╔══

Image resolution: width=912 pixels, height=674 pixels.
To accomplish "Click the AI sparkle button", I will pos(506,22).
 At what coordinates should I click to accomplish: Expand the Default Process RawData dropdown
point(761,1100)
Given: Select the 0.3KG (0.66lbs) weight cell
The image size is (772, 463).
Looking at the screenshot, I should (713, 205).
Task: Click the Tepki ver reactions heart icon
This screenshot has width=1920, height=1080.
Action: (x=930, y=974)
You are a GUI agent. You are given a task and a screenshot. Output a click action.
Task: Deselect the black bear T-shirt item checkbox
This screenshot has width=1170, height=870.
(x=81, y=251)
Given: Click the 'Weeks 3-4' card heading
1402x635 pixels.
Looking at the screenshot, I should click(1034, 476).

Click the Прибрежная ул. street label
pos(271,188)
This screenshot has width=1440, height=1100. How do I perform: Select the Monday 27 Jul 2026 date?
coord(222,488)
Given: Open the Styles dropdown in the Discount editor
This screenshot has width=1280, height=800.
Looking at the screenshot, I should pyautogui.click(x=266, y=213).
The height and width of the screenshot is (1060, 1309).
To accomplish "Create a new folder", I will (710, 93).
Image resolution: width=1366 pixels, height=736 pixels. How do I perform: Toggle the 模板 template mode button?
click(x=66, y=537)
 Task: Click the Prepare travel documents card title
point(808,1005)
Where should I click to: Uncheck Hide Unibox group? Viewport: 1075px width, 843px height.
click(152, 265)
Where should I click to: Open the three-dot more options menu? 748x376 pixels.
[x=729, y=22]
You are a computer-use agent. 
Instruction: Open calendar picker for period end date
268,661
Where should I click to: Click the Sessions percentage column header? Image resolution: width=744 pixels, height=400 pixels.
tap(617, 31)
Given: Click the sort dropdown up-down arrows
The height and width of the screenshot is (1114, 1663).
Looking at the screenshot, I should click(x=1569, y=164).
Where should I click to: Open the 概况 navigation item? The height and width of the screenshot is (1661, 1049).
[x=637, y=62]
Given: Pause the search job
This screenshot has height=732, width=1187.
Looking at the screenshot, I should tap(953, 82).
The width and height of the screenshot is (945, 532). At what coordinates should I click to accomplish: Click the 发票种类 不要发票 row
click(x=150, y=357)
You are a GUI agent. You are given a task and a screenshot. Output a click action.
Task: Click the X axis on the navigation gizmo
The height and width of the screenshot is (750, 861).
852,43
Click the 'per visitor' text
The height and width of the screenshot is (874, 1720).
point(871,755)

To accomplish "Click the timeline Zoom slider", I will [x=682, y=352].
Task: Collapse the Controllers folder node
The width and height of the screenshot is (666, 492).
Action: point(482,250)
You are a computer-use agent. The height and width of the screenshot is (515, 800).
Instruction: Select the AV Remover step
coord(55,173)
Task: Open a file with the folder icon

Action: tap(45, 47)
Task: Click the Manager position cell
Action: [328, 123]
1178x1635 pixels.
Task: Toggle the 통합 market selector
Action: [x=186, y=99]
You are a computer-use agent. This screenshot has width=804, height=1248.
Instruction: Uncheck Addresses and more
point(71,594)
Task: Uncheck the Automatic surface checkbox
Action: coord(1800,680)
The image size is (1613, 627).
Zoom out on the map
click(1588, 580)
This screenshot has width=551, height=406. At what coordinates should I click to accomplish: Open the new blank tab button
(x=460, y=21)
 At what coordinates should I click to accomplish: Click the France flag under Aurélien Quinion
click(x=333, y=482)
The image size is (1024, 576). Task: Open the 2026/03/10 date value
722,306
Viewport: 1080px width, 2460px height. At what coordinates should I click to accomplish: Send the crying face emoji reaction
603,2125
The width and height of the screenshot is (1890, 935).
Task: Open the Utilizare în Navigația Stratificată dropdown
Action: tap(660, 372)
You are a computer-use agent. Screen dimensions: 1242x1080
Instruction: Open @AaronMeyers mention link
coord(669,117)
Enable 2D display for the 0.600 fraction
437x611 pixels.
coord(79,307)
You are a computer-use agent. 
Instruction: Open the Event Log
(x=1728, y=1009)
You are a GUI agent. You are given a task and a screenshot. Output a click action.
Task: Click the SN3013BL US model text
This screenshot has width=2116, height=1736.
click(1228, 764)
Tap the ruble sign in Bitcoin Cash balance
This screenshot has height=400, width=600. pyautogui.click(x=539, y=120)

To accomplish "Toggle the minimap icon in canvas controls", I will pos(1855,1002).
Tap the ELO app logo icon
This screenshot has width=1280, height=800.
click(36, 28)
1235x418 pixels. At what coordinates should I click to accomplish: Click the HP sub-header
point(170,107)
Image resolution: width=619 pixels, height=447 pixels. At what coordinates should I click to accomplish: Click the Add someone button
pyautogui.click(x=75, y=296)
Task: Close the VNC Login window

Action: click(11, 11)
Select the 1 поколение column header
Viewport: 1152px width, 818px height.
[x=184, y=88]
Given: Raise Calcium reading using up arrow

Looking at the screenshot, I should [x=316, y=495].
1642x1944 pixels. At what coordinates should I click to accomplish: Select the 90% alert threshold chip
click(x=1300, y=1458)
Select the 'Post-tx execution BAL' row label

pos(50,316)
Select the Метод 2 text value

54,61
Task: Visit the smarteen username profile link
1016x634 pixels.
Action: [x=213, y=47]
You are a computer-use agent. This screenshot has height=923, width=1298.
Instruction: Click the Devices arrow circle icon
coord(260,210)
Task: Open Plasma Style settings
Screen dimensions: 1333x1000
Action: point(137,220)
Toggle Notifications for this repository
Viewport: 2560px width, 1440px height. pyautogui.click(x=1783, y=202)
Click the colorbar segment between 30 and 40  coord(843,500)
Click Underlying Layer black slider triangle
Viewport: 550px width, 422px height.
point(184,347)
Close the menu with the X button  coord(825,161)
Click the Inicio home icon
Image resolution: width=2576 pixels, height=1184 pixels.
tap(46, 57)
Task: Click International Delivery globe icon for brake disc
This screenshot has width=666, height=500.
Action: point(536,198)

╚══

- Your instructions:
Reproduce all of the material above line for line, without changing anything.

- Result below:
Image resolution: width=912 pixels, height=674 pixels.
To accomplish "Click the AI sparkle button", I will pos(506,22).
 At what coordinates should I click to accomplish: Expand the Default Process RawData dropdown
point(761,1100)
Given: Select the 0.3KG (0.66lbs) weight cell
The image size is (772, 463).
Looking at the screenshot, I should (713, 205).
Task: Click the Tepki ver reactions heart icon
This screenshot has width=1920, height=1080.
Action: (x=930, y=974)
You are a GUI agent. You are given a task and a screenshot. Output a click action.
Task: Deselect the black bear T-shirt item checkbox
This screenshot has width=1170, height=870.
(x=81, y=251)
Given: Click the 'Weeks 3-4' card heading
1402x635 pixels.
Looking at the screenshot, I should click(1034, 476).

Click the Прибрежная ул. street label
pos(271,188)
This screenshot has width=1440, height=1100. How do I perform: Select the Monday 27 Jul 2026 date?
coord(222,488)
Given: Open the Styles dropdown in the Discount editor
This screenshot has width=1280, height=800.
Looking at the screenshot, I should pyautogui.click(x=266, y=213).
The height and width of the screenshot is (1060, 1309).
To accomplish "Create a new folder", I will (710, 93).
Image resolution: width=1366 pixels, height=736 pixels. How do I perform: Toggle the 模板 template mode button?
click(x=66, y=537)
 Task: Click the Prepare travel documents card title
point(808,1005)
Where should I click to: Uncheck Hide Unibox group? Viewport: 1075px width, 843px height.
click(152, 265)
Where should I click to: Open the three-dot more options menu? 748x376 pixels.
[x=729, y=22]
You are a computer-use agent. 
Instruction: Open calendar picker for period end date
268,661
Where should I click to: Click the Sessions percentage column header? Image resolution: width=744 pixels, height=400 pixels.
tap(617, 31)
Given: Click the sort dropdown up-down arrows
The height and width of the screenshot is (1114, 1663).
Looking at the screenshot, I should click(x=1569, y=164).
Where should I click to: Open the 概况 navigation item? The height and width of the screenshot is (1661, 1049).
[x=637, y=62]
Given: Pause the search job
This screenshot has height=732, width=1187.
Looking at the screenshot, I should tap(953, 82).
The width and height of the screenshot is (945, 532). At what coordinates should I click to accomplish: Click the 发票种类 不要发票 row
click(x=150, y=357)
You are a GUI agent. You are given a task and a screenshot. Output a click action.
Task: Click the X axis on the navigation gizmo
The height and width of the screenshot is (750, 861).
852,43
Click the 'per visitor' text
The height and width of the screenshot is (874, 1720).
point(871,755)

To accomplish "Click the timeline Zoom slider", I will [x=682, y=352].
Task: Collapse the Controllers folder node
The width and height of the screenshot is (666, 492).
Action: point(482,250)
You are a computer-use agent. The height and width of the screenshot is (515, 800).
Instruction: Select the AV Remover step
coord(55,173)
Task: Open a file with the folder icon

Action: tap(45, 47)
Task: Click the Manager position cell
Action: [328, 123]
1178x1635 pixels.
Task: Toggle the 통합 market selector
Action: [x=186, y=99]
You are a computer-use agent. This screenshot has width=804, height=1248.
Instruction: Uncheck Addresses and more
point(71,594)
Task: Uncheck the Automatic surface checkbox
Action: coord(1800,680)
The image size is (1613, 627).
Zoom out on the map
click(1588, 580)
This screenshot has width=551, height=406. At what coordinates should I click to accomplish: Open the new blank tab button
(x=460, y=21)
 At what coordinates should I click to accomplish: Click the France flag under Aurélien Quinion
click(x=333, y=482)
The image size is (1024, 576). Task: Open the 2026/03/10 date value
722,306
Viewport: 1080px width, 2460px height. At what coordinates should I click to accomplish: Send the crying face emoji reaction
603,2125
The width and height of the screenshot is (1890, 935).
Task: Open the Utilizare în Navigația Stratificată dropdown
Action: tap(660, 372)
You are a computer-use agent. Screen dimensions: 1242x1080
Instruction: Open @AaronMeyers mention link
coord(669,117)
Enable 2D display for the 0.600 fraction
437x611 pixels.
coord(79,307)
You are a computer-use agent. 
Instruction: Open the Event Log
(x=1728, y=1009)
You are a GUI agent. You are given a task and a screenshot. Output a click action.
Task: Click the SN3013BL US model text
This screenshot has width=2116, height=1736.
click(1228, 764)
Tap the ruble sign in Bitcoin Cash balance
This screenshot has height=400, width=600. pyautogui.click(x=539, y=120)

To accomplish "Toggle the minimap icon in canvas controls", I will pos(1855,1002).
Tap the ELO app logo icon
This screenshot has width=1280, height=800.
click(36, 28)
1235x418 pixels. At what coordinates should I click to accomplish: Click the HP sub-header
point(170,107)
Image resolution: width=619 pixels, height=447 pixels. At what coordinates should I click to accomplish: Click the Add someone button
pyautogui.click(x=75, y=296)
Task: Close the VNC Login window

Action: click(11, 11)
Select the 1 поколение column header
Viewport: 1152px width, 818px height.
[x=184, y=88]
Given: Raise Calcium reading using up arrow

Looking at the screenshot, I should [x=316, y=495].
1642x1944 pixels. At what coordinates should I click to accomplish: Select the 90% alert threshold chip
click(x=1300, y=1458)
Select the 'Post-tx execution BAL' row label

pos(50,316)
Select the Метод 2 text value

54,61
Task: Visit the smarteen username profile link
1016x634 pixels.
Action: [x=213, y=47]
You are a computer-use agent. This screenshot has height=923, width=1298.
Instruction: Click the Devices arrow circle icon
coord(260,210)
Task: Open Plasma Style settings
Screen dimensions: 1333x1000
Action: point(137,220)
Toggle Notifications for this repository
Viewport: 2560px width, 1440px height. pyautogui.click(x=1783, y=202)
Click the colorbar segment between 30 and 40  coord(843,500)
Click Underlying Layer black slider triangle
Viewport: 550px width, 422px height.
point(184,347)
Close the menu with the X button  coord(825,161)
Click the Inicio home icon
Image resolution: width=2576 pixels, height=1184 pixels.
tap(46, 57)
Task: Click International Delivery globe icon for brake disc
This screenshot has width=666, height=500.
Action: point(536,198)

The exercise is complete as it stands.